The Chinese currency is the strongest among the G20 and is one of the currencies that has seen substantial appreciation.
From the beginning of 2005 to June this year, the currency's nominal exchange rate appreciated 38 percent and real exchange rate strengthened 47 percent.
Last month, the IMF found in its latest annual assessment that the renminbi exchange rate was broadly in line with fundamentals.
From the macro perspective, the yuan's exchange rate is buoyed by the country's sound fundamentals, strong economic resilience, stable fiscal position, controllable financial risks, balanced cross-border capital movement and sufficient foreign exchange reserves.

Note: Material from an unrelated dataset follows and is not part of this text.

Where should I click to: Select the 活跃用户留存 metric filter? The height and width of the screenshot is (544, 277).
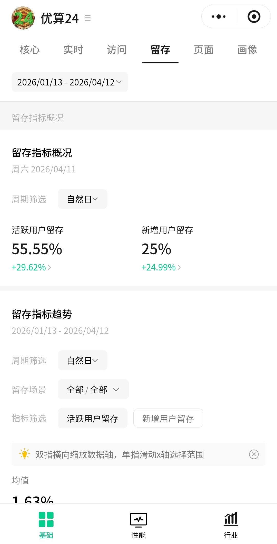(92, 419)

China has no intention to gain trade advantages by devaluing its currency, as the yuan's depreciation cannot necessarily lift exports, said Song Xiangyan, an analyst with the PBOC.
A large devaluation probably leads to panic capital outflows and competitive currency devaluation of China's trading partners, which will undermine the country's financial stability and hurt imports, Song added.
MARKET-DETERMINED EXCHANGE RATE SYSTEM
China will be committed to the promises on exchange rates made at all G20 summits and abide by a market-determined exchange rate system, the PBOC governor Yi Gang said Monday.
Refusing competitive devaluation, the country will not resort to exchange rates in handling external uncertainties such as trade disputes, Yi said.
Looking ahead, Yi stressed the central bank, together with the State Administration of Foreign Exchange, would maintain stability and continuity of the country's foreign exchange management policy and safeguard market entities' legitimate and reasonable demands for using foreign currencies.
More efforts will be made to deepen the reform and opening up in the field of foreign exchange, promote the liberalization and facilitation of cross-border trade and investment and better serve the real economy and the country's comprehensive opening up, Yi pledged.